▶ **EXERCISE**: Take the lines below beginning at the line that has "Instruction: Click the gift Nitro icon" and stopping after the line that has "Given: Click the red", and print them exactly as they are, with no other lines.

--- START ---

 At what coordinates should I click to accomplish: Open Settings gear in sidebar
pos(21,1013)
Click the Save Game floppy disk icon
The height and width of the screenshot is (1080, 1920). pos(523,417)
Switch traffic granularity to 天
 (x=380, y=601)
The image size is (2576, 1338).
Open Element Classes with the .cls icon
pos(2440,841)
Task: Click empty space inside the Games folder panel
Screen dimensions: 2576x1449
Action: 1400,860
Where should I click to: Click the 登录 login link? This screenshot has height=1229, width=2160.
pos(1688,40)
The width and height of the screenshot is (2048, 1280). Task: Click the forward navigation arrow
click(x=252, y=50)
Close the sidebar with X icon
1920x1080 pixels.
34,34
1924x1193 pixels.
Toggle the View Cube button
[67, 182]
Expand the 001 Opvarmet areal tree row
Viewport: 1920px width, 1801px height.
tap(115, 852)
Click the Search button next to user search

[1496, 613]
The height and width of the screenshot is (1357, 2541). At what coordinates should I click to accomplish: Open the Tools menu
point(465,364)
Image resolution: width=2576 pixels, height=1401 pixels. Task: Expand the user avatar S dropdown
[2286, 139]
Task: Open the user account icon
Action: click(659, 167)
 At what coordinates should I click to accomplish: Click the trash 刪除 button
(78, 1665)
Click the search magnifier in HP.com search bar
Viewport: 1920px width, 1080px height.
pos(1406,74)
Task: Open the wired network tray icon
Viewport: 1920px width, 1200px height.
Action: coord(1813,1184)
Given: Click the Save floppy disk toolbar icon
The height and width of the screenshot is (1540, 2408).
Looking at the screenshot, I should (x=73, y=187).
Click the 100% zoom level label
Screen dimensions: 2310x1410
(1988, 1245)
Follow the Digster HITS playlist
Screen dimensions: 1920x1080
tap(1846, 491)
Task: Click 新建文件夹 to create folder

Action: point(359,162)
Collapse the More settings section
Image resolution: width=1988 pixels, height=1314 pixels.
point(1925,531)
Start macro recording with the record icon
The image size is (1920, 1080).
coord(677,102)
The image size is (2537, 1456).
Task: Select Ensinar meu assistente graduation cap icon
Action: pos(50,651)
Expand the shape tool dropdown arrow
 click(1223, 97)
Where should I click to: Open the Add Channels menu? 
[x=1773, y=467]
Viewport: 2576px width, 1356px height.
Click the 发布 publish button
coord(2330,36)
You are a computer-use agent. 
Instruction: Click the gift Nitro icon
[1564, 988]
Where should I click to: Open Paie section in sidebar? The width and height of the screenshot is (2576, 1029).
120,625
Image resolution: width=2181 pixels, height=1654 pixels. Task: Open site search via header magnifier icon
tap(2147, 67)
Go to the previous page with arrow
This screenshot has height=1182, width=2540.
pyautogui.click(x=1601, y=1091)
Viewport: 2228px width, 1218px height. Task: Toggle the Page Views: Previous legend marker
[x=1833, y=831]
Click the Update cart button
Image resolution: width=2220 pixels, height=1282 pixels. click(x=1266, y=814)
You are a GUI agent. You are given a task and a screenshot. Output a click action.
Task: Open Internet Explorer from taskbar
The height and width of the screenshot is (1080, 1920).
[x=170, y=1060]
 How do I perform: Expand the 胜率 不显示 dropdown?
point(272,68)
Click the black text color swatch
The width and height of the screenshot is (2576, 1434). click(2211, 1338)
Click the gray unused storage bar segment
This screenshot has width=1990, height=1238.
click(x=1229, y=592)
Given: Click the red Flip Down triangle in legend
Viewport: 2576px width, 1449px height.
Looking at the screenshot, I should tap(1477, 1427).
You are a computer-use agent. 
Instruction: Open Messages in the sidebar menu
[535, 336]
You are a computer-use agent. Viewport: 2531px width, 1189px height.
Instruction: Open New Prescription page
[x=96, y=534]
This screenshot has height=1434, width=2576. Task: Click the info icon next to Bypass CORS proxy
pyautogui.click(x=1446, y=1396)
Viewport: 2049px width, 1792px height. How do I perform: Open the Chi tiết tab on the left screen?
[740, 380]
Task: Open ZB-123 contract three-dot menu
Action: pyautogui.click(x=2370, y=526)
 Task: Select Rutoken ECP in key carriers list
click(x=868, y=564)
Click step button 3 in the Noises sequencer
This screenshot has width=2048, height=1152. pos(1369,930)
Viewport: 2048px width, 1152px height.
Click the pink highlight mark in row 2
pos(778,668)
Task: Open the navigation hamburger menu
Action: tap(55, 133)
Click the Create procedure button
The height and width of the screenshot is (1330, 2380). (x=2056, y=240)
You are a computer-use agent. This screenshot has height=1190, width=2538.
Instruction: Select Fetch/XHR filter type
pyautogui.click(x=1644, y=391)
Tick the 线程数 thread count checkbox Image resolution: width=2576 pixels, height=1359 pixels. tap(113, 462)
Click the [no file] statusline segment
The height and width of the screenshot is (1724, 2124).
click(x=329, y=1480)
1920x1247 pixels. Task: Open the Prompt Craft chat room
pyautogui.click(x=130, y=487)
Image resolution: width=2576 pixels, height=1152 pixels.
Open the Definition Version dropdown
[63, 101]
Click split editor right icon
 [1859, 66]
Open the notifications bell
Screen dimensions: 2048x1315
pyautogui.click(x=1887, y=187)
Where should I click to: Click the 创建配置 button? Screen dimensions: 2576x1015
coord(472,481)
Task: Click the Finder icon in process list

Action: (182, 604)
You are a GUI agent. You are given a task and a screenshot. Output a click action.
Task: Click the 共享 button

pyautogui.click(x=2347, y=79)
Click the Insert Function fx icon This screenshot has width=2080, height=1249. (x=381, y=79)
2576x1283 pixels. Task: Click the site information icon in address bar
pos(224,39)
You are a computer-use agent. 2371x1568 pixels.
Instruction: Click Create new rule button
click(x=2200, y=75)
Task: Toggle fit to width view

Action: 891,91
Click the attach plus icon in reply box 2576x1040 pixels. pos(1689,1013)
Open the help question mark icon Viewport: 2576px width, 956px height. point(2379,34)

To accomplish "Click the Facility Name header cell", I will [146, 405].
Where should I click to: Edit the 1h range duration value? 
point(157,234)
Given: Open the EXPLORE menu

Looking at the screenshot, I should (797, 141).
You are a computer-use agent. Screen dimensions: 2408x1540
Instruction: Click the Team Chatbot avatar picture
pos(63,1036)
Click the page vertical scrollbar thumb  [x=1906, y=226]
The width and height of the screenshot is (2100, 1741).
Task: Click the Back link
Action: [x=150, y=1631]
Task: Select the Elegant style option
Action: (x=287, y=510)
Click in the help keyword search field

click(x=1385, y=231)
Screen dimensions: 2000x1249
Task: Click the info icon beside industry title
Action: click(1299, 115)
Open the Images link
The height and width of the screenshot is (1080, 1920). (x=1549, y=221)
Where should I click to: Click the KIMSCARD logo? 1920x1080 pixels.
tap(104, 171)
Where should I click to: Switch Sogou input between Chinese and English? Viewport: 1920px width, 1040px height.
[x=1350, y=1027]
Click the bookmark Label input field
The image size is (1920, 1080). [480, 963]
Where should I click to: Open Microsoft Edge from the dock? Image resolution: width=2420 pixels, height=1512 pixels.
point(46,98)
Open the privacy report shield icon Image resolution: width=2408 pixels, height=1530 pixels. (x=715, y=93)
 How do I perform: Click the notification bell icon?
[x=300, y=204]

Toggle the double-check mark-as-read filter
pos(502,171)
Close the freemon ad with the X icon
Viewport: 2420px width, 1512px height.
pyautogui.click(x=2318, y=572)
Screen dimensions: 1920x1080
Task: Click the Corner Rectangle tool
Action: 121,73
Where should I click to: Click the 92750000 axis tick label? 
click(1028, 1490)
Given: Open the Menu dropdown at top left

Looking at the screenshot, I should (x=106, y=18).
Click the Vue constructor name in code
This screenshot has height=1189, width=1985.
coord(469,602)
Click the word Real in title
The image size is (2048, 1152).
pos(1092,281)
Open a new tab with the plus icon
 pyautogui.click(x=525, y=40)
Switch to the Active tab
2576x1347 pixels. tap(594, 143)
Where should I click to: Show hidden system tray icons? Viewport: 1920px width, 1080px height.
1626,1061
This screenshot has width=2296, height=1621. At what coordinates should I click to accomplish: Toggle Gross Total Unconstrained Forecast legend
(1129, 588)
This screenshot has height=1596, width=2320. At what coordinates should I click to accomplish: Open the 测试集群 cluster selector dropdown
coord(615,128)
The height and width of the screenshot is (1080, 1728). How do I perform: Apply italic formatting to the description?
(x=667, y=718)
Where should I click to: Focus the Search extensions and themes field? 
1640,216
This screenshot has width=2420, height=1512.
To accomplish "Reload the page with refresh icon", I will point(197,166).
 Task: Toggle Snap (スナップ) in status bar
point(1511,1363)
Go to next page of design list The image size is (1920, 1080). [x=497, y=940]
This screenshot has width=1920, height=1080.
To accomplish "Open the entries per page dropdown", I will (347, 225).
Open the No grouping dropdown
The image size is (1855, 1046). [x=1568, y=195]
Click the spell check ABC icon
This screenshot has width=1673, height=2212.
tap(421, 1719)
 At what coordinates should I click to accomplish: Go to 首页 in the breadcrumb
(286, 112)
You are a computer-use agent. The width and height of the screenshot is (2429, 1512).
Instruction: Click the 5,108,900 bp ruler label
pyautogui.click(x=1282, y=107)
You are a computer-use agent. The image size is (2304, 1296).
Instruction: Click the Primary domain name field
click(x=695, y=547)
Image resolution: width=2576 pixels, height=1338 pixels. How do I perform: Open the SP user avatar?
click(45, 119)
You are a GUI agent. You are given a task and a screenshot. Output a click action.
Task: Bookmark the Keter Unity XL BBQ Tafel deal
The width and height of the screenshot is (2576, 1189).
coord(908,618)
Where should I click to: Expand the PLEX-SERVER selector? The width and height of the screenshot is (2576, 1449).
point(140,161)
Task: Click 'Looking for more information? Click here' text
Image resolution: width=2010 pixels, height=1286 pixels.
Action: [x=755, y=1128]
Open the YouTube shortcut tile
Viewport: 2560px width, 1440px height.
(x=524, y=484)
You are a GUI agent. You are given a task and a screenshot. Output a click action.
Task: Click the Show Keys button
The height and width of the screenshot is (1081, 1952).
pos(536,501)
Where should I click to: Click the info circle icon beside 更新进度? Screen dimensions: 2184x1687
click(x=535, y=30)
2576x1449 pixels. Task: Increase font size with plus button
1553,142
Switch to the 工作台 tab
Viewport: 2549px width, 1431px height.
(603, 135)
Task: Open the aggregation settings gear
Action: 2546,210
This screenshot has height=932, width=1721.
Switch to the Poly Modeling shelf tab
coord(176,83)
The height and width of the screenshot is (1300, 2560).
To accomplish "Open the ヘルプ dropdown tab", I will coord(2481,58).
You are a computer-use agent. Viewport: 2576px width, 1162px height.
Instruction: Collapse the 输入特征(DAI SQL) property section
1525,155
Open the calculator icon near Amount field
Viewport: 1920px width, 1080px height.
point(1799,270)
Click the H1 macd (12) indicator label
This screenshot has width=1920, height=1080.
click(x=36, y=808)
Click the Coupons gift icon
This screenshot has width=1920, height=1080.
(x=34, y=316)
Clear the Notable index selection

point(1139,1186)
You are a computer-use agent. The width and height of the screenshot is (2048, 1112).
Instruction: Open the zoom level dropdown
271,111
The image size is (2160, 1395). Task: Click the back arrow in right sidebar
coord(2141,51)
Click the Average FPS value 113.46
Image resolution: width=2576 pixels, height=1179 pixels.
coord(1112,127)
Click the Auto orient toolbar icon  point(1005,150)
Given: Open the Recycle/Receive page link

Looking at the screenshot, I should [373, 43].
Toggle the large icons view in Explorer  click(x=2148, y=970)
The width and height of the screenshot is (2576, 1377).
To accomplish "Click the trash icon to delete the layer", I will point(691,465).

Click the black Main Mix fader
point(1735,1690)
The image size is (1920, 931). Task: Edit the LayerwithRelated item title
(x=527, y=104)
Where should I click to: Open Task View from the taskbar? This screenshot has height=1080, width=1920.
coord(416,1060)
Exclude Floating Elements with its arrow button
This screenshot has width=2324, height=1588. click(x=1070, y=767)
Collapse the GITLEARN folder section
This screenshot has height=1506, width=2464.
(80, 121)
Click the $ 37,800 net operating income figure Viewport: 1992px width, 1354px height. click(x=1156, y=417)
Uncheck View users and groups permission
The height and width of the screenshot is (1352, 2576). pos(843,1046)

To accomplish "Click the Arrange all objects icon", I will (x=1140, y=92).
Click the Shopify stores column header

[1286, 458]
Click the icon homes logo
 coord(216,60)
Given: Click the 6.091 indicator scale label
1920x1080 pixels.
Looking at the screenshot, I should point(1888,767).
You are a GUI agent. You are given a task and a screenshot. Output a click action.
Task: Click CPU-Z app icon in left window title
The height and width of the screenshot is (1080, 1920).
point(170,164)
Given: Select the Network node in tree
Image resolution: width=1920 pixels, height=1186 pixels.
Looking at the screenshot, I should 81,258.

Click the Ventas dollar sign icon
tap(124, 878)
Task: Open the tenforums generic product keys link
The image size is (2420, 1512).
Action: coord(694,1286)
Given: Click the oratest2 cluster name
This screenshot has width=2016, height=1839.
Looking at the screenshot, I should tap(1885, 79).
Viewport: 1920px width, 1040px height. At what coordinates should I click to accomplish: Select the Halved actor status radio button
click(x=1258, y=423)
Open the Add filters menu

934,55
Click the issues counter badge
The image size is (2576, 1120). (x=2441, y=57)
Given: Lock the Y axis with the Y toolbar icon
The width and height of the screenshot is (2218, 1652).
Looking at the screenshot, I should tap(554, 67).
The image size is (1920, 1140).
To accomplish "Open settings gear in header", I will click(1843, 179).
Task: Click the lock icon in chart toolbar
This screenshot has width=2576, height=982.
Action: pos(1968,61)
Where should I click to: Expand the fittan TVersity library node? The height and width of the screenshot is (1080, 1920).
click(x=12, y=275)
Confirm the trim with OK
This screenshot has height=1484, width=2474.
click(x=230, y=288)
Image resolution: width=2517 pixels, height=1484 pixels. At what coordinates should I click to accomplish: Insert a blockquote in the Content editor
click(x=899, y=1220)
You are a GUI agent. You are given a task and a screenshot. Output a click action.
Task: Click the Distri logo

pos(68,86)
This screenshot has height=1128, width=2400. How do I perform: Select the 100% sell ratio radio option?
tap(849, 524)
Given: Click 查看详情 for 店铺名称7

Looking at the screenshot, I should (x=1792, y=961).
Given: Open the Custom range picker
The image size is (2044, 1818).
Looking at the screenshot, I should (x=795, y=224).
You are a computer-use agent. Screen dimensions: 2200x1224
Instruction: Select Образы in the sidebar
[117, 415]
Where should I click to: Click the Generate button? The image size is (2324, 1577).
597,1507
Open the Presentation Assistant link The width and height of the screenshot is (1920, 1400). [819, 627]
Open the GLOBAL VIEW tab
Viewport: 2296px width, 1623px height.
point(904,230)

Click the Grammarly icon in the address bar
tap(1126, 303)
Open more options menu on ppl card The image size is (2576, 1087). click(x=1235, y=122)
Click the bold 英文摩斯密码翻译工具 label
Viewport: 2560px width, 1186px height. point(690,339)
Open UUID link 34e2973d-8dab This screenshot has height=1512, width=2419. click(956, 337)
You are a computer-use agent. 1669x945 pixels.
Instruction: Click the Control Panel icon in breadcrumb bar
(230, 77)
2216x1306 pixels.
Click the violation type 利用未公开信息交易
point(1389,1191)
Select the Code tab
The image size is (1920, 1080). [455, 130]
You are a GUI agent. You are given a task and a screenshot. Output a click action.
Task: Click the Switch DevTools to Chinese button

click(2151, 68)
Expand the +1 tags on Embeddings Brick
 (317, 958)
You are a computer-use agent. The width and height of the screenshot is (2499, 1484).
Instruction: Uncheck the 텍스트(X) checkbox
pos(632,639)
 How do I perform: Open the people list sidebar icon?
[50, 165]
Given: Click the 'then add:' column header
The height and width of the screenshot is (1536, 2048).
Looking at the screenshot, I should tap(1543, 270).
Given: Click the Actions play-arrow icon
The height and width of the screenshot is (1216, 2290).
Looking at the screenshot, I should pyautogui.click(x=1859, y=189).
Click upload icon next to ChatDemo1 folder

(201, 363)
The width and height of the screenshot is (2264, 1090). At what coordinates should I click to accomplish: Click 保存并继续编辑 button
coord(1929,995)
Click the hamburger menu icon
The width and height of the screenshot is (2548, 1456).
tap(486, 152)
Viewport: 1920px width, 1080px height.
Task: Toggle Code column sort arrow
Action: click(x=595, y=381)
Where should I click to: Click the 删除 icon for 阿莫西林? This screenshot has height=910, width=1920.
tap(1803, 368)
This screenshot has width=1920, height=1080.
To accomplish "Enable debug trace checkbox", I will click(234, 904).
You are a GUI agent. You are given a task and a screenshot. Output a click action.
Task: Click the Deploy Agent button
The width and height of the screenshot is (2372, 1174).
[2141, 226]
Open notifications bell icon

--- END ---

▶ **TASK RESPONSE**:
Instruction: Click the gift Nitro icon
[1564, 988]
Where should I click to: Open Paie section in sidebar? The width and height of the screenshot is (2576, 1029).
120,625
Image resolution: width=2181 pixels, height=1654 pixels. Task: Open site search via header magnifier icon
tap(2147, 67)
Go to the previous page with arrow
This screenshot has height=1182, width=2540.
pyautogui.click(x=1601, y=1091)
Viewport: 2228px width, 1218px height. Task: Toggle the Page Views: Previous legend marker
[x=1833, y=831]
Click the Update cart button
Image resolution: width=2220 pixels, height=1282 pixels. click(x=1266, y=814)
You are a GUI agent. You are given a task and a screenshot. Output a click action.
Task: Open Internet Explorer from taskbar
The height and width of the screenshot is (1080, 1920).
[x=170, y=1060]
 How do I perform: Expand the 胜率 不显示 dropdown?
point(272,68)
Click the black text color swatch
The width and height of the screenshot is (2576, 1434). click(2211, 1338)
Click the gray unused storage bar segment
This screenshot has width=1990, height=1238.
click(x=1229, y=592)
Given: Click the red Flip Down triangle in legend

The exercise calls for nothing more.